* EXERCISE DETAILS: Reproduce verbatim the entries from the beginning through the line containing "Screen dimensions: 1436x783 point(1165,248)", including that line.

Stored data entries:
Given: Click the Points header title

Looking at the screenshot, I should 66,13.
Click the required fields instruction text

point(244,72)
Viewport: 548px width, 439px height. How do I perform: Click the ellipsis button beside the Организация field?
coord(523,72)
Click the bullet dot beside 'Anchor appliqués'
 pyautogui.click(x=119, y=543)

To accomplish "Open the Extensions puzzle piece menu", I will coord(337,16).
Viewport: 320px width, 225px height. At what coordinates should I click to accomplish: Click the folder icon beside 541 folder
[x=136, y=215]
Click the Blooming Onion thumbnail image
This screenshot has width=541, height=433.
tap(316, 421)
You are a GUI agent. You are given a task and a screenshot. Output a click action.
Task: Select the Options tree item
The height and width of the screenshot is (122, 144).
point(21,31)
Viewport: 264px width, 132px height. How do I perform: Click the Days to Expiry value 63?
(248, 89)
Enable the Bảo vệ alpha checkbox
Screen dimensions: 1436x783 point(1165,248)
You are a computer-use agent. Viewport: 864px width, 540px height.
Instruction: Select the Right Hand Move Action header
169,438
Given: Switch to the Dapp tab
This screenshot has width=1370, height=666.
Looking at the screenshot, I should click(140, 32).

* EXPECTED ANSWER:
Given: Click the Points header title

Looking at the screenshot, I should 66,13.
Click the required fields instruction text

point(244,72)
Viewport: 548px width, 439px height. How do I perform: Click the ellipsis button beside the Организация field?
coord(523,72)
Click the bullet dot beside 'Anchor appliqués'
 pyautogui.click(x=119, y=543)

To accomplish "Open the Extensions puzzle piece menu", I will coord(337,16).
Viewport: 320px width, 225px height. At what coordinates should I click to accomplish: Click the folder icon beside 541 folder
[x=136, y=215]
Click the Blooming Onion thumbnail image
This screenshot has width=541, height=433.
tap(316, 421)
You are a GUI agent. You are given a task and a screenshot. Output a click action.
Task: Select the Options tree item
The height and width of the screenshot is (122, 144).
point(21,31)
Viewport: 264px width, 132px height. How do I perform: Click the Days to Expiry value 63?
(248, 89)
Enable the Bảo vệ alpha checkbox
Screen dimensions: 1436x783 point(1165,248)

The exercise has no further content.